The Des Moines Register released its poll of how Republicans in Iowa see the GOP candidates running for President.
The top line numbers are:
Herman Cain - 23%
Mitt Romney - 22%
Ron Paul - 12%
Michelle Bachmann - 8%
Newt Gingrich - 7%
Rick Perry - 7% Rick Santorum - 5%
Jon Huntsman - 1%
The surprise to me was not that Herman Cain and Mitt Romney are at the top of the layer cake; it is that Rick Perry's campaign has fallen so far, and so fast.
In the run up to the Straw Poll in Ames, Iowa (which, you remember, was won by Michele Bachmann) Rick Perry announced he would announce, but he was a write-in for the actual tally.
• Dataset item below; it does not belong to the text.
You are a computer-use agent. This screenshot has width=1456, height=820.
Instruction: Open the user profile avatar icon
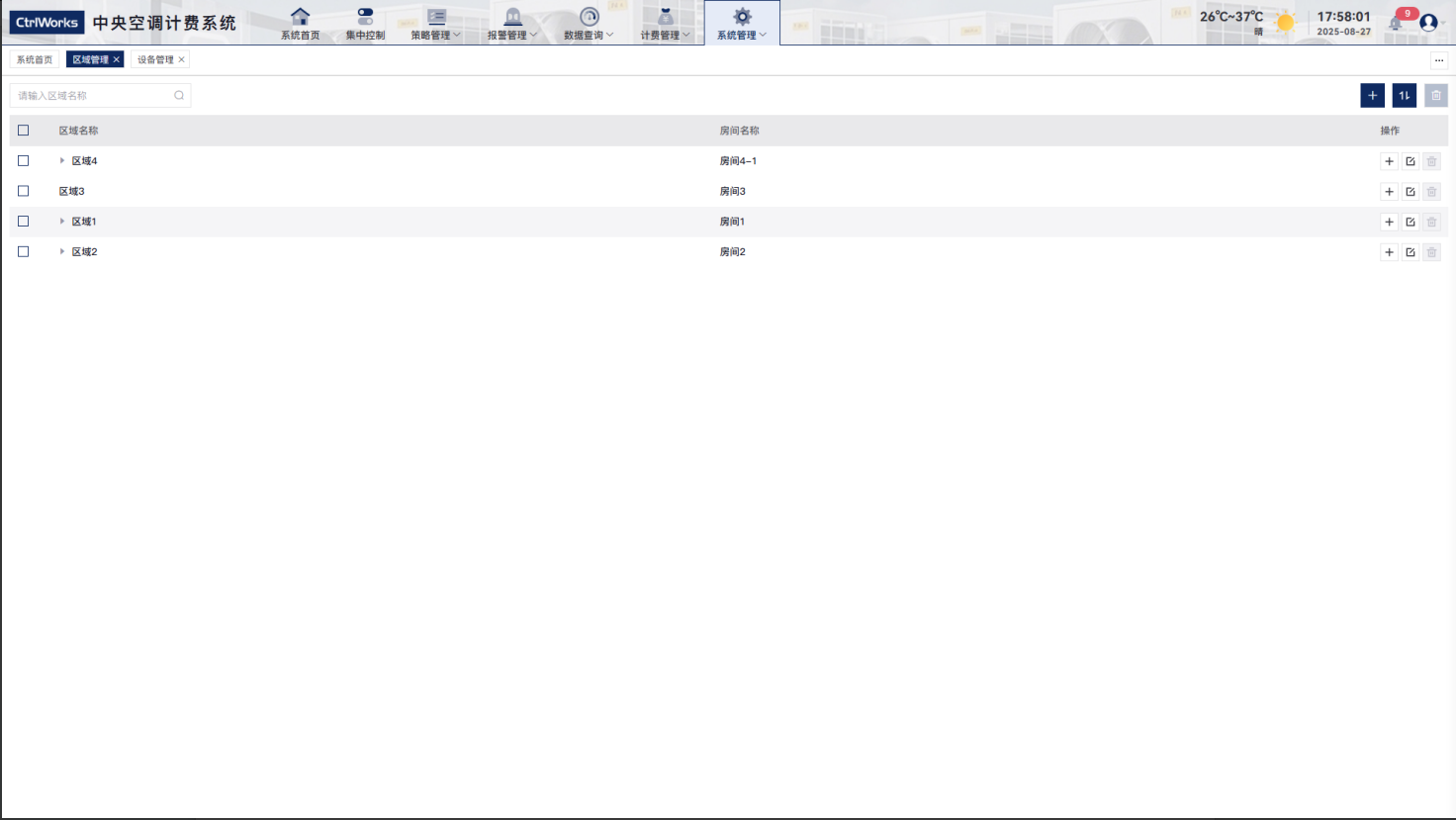tap(1428, 23)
He got 4.3% of the votes cast and those of us who think about these things wondered how well he would have done had he paid the entry fee and had his name on the ballot.
In the two-and-a-half months since Ames, Perry has announced, raised over $17 million, participated in four debates, brought in a new senior staff, and only came in tied with Newt at 7% in this poll for the price of it.
Michele Bachmann has suffered a similar second-stage flameout. After beating Ron Paul in the Straw Poll 29% - 28% she raised $4.1 million for the quarter, lost her two most senior advisors (and two of the smartest people in politics) - Ed Rollins and Ed Goeas - and last week didn't know that most, if not all, of her staff in New Hampshire had quit, even after they press was reporting it.
So, what does this tell us about what is likely to happen in January? A couple of things. First it is very unlikely that the final tally in the caucuses will match these poll results.
Here were the numbers from approximately the same point - October 2007 - in the Iowa process four years ago:
Mitt Romney - 29%
Fred Thompson - 18%
Mike Huckabee - 12%
Rudy Giuliani - 11%
John McCain - 7%
Ron Paul - 4%
And the actual caucus results in January, 2008 were:
Huckabee - 34.4%
Mitt Romney - 25.2%
Fred Thompson - 13.4%
John McCain - 13.0%
Ron Paul - 9.9%
Rudy Giuliani - 3.4%
Mitt Romney has a strong base of support in Iowa which has
not abandoned him in four years. Although they don't get much press, Iowa's moderate wing is loyal and will continue to turn out.
It is in Romney's interest for Perry or Bachmann (or even Newt) to regain some momentum in Iowa on the theory that Cain will lose some and Paul will maintain his 10% - 12% level of support. Why? Because if all of Iowa's conservative caucus-goers line up behind one candidate that will run away with the caucuses.
Four years ago Fred Thompson siphoned support from Huckabee and McCain did the same to Romney. If neither of them had been in the field (and all their votes went to one or the other of the two leaders) Huckabee would have beaten Romney about 48-37. Laying claim to being this close to an outright majority in Iowa would have had a major impact for Huckabee's the long-term performance in the race.
There is no other moderate in the race (Huntsman is not a factor) so Romney will get all those votes but we will wait and see how the conservatives in the Hawkeye State divvy themselves up.
If Romney does come in first in Iowa then, as predicted, romps through New Hampshire it would not surprise me to see him do better than expected in South Carolina and, effectively, wrap up the nomination at the end of January in Florida.
But, we're still two months away from the first Iowan trudging to the first school cafeteria to case the first ballot so don't run down to your bookmaker just yet.